**Source text**
┌──

- The poster of Season 1 of the serial
- Genre: Thriller Drama Horror
- Screenplay by: Pralhad Kudtarkar
- Story by: Santosh Ayachit Ashutosh Parandkar
- Directed by: Raju Sawant
- Starring: See below
- Theme music composer: Pankaj Padghan
- Opening theme: "Ratris Khel Chale" by Sayali Pankaj
- Country of origin: India
- Original languages: Marathi Malvani
- No. of seasons: 3
- No. of episodes: 210

Production
- Producers: Sunil Bhosale Santosh Ayachit
- Running time: 22 minutes
- Production company: Sajiri Creations

Original release
- Network: Zee Marathi
- Release: 22 February – 22 October 2016

Related
- Ratris Khel Chale 2 Ratris Khel Chale 3

= Ratris Khel Chale =

Indian TV series

Ratris Khel Chale is a Marathi and Malvani supernatural thriller drama serial which aired on Zee Marathi from 22 February 2016. The serial revolves around the Naik family talking in Malvani and living in Sawantwadi, who experience strange and unexplainable events.

==Series==

| Season |  | Episodes | Originally Broadcast |  |
| First aired | Last aired |
|  | 1 | 210 | 22 February 2016 | 22 October 2016 |
|  | 2 | 413 | 14 January 2019 | 27 March 2020 |
| 20 July 2020 | 29 August 2020 |
|  | 3 | 238 | 22 March 2021 | 30 April 2021 |
| 16 August 2021 | 9 April 2022 |

== Plot ==
Hari "Anna" Naik, head of an influential Malvani family, abruptly dies on the day of his youngest son's engagement. This leads to household issues over property distribution between the heirs, especially due to Sushma "Sushlya", Anna's illegitimate daughter from another woman, Shevanta. Also, the household witnesses strange paranormal events and mysteries, which some believe to be supernatural, while others believe to be tricks.

└──

**Directives**
**1)** According to the Ratris Khel Chale article, who directed the serial?
**2)** Rewrite the paragraph of the Ratris Khel Chale article that begins "Ratris Khel Chale is a Marathi and Malvani" more briefly, keeping its main facts.
**3)** Write the next part of the Ratris Khel Chale article, starting after its final sentence.

**Dataset content**
┌──

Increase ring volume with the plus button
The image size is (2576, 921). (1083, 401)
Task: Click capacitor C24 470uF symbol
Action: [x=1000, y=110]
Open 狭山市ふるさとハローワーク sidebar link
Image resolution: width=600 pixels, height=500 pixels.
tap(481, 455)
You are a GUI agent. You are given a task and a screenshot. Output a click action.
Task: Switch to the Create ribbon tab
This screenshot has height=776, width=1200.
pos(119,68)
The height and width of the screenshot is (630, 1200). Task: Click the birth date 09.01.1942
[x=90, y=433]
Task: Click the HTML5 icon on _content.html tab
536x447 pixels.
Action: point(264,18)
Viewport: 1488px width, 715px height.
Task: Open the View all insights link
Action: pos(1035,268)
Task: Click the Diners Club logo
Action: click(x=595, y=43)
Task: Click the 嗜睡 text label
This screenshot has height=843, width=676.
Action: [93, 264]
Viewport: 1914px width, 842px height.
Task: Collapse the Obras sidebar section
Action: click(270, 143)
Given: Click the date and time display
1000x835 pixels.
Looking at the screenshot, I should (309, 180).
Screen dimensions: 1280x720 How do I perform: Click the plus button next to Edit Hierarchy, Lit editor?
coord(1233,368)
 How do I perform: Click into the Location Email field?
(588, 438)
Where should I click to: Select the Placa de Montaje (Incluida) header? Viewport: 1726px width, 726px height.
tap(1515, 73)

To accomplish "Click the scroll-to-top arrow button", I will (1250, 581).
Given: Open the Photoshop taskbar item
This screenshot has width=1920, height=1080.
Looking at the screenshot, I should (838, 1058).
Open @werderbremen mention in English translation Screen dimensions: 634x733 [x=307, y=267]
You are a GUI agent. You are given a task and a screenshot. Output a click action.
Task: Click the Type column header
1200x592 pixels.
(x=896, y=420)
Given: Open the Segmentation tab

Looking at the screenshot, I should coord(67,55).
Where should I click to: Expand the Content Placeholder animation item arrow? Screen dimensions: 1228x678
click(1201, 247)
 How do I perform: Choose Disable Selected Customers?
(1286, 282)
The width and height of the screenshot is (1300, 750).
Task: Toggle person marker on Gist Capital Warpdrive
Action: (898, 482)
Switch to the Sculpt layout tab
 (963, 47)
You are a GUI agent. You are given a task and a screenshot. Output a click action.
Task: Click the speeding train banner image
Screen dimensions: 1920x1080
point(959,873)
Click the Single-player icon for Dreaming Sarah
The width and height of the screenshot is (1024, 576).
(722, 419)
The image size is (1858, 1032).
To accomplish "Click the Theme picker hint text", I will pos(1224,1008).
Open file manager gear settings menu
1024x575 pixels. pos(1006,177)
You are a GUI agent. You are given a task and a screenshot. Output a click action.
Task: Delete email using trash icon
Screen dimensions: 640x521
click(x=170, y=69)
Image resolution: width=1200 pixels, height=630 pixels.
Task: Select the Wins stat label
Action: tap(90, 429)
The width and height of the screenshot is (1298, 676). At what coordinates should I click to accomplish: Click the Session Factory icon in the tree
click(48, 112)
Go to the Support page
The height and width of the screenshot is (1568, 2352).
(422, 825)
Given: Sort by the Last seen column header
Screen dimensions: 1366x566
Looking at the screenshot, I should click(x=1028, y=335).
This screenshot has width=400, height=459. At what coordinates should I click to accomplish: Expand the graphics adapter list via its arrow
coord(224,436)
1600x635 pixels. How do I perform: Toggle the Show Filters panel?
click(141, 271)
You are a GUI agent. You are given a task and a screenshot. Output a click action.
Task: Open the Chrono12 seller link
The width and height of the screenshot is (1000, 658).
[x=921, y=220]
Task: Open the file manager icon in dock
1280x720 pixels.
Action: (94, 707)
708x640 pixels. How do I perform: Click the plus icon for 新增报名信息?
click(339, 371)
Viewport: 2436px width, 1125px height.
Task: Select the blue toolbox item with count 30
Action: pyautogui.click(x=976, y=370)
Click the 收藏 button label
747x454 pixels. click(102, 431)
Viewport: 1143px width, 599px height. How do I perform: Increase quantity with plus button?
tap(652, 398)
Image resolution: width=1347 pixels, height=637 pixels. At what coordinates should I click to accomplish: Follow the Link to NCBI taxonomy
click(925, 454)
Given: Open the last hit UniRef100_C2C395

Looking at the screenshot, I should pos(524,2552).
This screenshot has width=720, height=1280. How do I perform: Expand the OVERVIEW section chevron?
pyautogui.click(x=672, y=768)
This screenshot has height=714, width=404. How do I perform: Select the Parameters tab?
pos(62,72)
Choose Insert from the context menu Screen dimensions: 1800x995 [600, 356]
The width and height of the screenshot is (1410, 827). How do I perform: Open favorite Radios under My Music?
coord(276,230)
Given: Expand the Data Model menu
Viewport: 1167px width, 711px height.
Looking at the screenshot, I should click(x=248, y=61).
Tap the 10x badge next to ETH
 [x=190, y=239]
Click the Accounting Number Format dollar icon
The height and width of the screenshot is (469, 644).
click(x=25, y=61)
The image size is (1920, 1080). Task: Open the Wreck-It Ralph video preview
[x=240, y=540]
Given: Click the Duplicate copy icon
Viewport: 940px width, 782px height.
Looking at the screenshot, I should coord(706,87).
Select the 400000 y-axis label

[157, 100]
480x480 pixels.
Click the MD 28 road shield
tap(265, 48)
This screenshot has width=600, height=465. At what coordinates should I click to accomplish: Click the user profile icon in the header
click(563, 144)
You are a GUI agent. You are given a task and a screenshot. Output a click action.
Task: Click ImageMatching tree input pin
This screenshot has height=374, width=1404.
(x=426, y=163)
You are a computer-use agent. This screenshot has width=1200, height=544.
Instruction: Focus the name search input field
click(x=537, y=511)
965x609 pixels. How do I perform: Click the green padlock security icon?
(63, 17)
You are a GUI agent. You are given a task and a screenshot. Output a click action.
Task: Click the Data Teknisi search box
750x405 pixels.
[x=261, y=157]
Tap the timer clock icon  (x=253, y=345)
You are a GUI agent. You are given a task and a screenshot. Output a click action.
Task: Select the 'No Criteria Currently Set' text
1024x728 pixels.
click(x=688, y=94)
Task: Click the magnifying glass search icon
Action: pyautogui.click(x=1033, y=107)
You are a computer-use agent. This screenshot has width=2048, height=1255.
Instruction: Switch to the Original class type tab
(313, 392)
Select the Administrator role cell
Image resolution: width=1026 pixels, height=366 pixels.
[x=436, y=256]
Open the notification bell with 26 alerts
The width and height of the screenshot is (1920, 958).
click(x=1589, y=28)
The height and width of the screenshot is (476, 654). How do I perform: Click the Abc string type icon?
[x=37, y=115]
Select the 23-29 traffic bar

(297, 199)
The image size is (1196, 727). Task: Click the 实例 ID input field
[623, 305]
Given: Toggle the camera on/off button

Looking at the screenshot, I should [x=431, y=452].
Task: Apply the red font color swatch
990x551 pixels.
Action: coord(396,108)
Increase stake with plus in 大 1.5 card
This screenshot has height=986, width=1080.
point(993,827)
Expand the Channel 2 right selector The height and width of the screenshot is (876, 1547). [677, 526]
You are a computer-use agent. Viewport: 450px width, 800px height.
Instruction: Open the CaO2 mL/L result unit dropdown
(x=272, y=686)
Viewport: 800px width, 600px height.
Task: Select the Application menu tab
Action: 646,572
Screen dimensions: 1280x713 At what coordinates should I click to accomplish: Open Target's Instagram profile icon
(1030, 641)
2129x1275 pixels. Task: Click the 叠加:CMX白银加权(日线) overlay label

└──

**Outputs**
**1)** Raju Sawant

**2)** Airing on Zee Marathi from 22 February 2016, this Marathi and Malvani supernatural thriller drama follows the Malvani-speaking Naik family of Sawantwadi through strange, unexplainable events.

**3)**
Anna's right hand Natha and his wife Yamuna create paranormal events to scare the Naiks and usurp their property. Also, Sushma creates problems and haunts up events in the Naik house to retrieve her inheritance rights as well as Shevanta's jewellery. All heirs to Anna's property try to get the largest share of the property.

Neelima creates haunting scenes to get Anna's property as per her commitment to her boss, for her salary. Also, Anna's friends Nene Vakil, a lawyer, and Raghu Kaka, a priest with an evil mind and evil deeds, set their eyes on Anna's property, so they too scare the family. Neelima and her boss Jatin Sheth assassinate Nene Vakil as he learns their truth.

== Cast ==
- Shakuntala Nare as Indumati "Mai" Hari Naik, Anna's kind hearted widow. Madhav, Chhaya, and Abhiram's mother, Datta's adopted mother and Sushma's stepmother, Neelima, Sarita, and Devika's mother-in-law, and Archis, Purva, and Ganesh's grandmother.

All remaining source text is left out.